(REQUIREMENTS): Return the following data unchanged, beginning at the line that contains "Describe the element at coordinates (861, 149)" and stopping after the line that contains "What do you see at coordinates (46, 24)".

**** DATA LISTING

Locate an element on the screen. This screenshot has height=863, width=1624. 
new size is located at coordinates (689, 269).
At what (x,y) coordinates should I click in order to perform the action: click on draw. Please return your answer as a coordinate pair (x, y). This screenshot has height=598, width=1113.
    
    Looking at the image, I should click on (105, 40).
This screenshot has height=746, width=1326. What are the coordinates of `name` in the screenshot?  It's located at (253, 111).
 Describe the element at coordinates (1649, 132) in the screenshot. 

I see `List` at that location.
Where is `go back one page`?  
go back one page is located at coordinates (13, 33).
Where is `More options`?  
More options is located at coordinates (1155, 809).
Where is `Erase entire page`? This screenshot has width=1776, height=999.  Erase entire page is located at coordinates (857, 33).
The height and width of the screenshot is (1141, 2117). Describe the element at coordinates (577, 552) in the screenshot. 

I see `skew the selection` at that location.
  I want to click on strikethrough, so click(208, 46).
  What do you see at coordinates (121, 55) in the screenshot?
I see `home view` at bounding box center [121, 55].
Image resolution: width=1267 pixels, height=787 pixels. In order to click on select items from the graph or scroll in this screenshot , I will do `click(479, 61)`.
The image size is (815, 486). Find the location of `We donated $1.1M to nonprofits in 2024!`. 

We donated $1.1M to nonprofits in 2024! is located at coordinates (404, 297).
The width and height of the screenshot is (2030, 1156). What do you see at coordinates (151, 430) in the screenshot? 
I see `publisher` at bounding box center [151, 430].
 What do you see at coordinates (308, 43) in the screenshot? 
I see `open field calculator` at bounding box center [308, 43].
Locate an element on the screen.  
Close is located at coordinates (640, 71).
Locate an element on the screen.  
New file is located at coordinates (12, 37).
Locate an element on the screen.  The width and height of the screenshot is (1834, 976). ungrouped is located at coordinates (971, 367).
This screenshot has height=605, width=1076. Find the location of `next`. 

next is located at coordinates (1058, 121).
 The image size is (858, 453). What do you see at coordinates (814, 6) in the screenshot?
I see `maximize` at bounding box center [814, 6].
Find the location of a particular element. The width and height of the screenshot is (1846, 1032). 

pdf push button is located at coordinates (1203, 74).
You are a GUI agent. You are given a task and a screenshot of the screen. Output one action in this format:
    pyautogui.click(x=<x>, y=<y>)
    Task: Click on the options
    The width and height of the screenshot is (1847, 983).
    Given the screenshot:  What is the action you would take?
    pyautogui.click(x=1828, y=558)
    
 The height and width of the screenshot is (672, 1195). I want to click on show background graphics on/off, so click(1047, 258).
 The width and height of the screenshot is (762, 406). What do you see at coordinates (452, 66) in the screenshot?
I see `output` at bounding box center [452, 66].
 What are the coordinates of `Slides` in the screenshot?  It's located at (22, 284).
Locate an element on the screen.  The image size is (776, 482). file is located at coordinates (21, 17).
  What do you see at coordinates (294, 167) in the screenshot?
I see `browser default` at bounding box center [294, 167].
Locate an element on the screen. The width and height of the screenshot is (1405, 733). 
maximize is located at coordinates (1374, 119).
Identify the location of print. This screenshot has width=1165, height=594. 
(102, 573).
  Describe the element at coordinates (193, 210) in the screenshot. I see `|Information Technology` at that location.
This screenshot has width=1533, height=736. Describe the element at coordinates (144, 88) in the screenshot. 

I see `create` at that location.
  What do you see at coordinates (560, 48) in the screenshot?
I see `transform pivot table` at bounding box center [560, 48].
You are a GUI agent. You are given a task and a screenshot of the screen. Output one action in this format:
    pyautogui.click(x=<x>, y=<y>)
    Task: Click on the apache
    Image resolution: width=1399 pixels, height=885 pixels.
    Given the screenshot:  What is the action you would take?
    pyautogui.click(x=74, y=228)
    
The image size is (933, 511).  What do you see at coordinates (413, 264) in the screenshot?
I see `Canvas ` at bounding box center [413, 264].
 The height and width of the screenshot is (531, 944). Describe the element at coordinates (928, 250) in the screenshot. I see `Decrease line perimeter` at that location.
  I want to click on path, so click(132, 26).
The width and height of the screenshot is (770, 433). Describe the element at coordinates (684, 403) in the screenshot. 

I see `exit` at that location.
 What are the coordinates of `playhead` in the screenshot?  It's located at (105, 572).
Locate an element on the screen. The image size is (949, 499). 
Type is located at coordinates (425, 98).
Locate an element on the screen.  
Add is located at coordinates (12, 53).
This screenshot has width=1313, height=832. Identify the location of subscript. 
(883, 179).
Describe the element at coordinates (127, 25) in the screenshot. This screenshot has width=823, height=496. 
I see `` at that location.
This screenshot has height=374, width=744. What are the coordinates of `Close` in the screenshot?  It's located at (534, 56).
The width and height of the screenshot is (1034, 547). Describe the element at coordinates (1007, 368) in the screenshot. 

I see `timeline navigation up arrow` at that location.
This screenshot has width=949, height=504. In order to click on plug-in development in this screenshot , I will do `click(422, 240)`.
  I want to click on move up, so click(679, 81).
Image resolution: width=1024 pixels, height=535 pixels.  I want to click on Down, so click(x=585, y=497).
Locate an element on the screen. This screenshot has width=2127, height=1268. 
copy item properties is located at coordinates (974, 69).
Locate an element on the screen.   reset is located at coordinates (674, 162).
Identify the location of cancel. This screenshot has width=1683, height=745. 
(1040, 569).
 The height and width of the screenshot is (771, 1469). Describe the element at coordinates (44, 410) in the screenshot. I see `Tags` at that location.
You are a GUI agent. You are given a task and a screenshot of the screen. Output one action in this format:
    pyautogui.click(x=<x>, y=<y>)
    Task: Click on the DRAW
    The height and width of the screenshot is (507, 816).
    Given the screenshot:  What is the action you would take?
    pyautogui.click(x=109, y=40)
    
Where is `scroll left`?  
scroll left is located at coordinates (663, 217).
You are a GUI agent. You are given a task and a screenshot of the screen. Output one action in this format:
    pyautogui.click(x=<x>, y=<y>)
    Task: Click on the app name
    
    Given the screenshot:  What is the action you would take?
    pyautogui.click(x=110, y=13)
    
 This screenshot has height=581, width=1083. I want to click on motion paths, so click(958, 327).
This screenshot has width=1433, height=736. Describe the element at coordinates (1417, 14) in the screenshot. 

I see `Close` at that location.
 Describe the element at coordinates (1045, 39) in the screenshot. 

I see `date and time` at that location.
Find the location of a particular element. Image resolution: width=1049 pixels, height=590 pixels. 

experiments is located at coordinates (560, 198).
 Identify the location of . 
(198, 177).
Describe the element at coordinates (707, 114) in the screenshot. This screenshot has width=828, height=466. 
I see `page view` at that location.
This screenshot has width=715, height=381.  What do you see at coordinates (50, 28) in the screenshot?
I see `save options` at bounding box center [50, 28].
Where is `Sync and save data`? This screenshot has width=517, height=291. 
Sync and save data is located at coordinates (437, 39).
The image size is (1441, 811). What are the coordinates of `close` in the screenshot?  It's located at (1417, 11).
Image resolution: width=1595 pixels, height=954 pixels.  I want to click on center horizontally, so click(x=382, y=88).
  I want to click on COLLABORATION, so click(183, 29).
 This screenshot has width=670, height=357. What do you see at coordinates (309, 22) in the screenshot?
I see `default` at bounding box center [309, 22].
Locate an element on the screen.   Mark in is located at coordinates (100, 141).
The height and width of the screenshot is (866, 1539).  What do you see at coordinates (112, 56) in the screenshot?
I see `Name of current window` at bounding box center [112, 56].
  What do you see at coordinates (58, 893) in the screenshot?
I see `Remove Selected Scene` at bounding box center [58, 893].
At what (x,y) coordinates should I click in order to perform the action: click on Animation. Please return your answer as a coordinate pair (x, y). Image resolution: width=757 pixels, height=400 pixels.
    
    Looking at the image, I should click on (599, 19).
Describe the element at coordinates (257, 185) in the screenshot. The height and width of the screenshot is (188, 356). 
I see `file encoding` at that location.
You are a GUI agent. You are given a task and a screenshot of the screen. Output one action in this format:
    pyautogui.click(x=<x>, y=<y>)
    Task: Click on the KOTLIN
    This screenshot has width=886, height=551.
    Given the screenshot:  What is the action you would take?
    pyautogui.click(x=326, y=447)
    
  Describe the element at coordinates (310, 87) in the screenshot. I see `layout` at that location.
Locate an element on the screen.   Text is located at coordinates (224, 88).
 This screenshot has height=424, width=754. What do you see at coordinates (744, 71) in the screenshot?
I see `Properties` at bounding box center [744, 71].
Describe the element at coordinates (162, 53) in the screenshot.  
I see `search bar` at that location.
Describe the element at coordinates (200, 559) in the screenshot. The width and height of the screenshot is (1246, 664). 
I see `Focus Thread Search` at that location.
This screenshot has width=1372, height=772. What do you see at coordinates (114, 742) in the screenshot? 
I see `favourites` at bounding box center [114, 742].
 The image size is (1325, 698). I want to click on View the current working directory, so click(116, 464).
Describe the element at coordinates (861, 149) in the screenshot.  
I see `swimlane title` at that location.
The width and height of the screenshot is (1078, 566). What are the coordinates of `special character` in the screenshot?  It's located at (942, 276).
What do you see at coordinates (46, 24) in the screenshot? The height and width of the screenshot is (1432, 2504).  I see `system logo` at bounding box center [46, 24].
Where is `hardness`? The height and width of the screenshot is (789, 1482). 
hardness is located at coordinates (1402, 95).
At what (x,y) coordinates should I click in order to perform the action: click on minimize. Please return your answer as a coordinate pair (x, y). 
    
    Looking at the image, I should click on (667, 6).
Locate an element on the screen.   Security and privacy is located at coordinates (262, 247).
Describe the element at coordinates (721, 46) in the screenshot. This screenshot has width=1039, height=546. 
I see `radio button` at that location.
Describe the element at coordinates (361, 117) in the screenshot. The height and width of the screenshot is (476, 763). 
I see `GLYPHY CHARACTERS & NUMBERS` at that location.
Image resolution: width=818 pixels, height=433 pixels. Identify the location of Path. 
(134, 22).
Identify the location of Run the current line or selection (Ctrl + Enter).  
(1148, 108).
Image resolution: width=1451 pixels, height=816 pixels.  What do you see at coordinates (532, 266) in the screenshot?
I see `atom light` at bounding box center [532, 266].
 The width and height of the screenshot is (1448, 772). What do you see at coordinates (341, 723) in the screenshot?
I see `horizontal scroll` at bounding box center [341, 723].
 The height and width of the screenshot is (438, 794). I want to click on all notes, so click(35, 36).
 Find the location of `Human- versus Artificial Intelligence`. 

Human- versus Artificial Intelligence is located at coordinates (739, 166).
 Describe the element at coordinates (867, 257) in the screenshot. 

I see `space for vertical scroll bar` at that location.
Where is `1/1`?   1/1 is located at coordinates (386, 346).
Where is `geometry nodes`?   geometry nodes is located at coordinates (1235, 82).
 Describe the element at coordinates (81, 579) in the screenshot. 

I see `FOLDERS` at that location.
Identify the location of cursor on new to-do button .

********

(ANSWER TO THE TASK):
Describe the element at coordinates (861, 149) in the screenshot.  
I see `swimlane title` at that location.
The width and height of the screenshot is (1078, 566). What are the coordinates of `special character` in the screenshot?  It's located at (942, 276).
What do you see at coordinates (46, 24) in the screenshot? The height and width of the screenshot is (1432, 2504).  I see `system logo` at bounding box center [46, 24].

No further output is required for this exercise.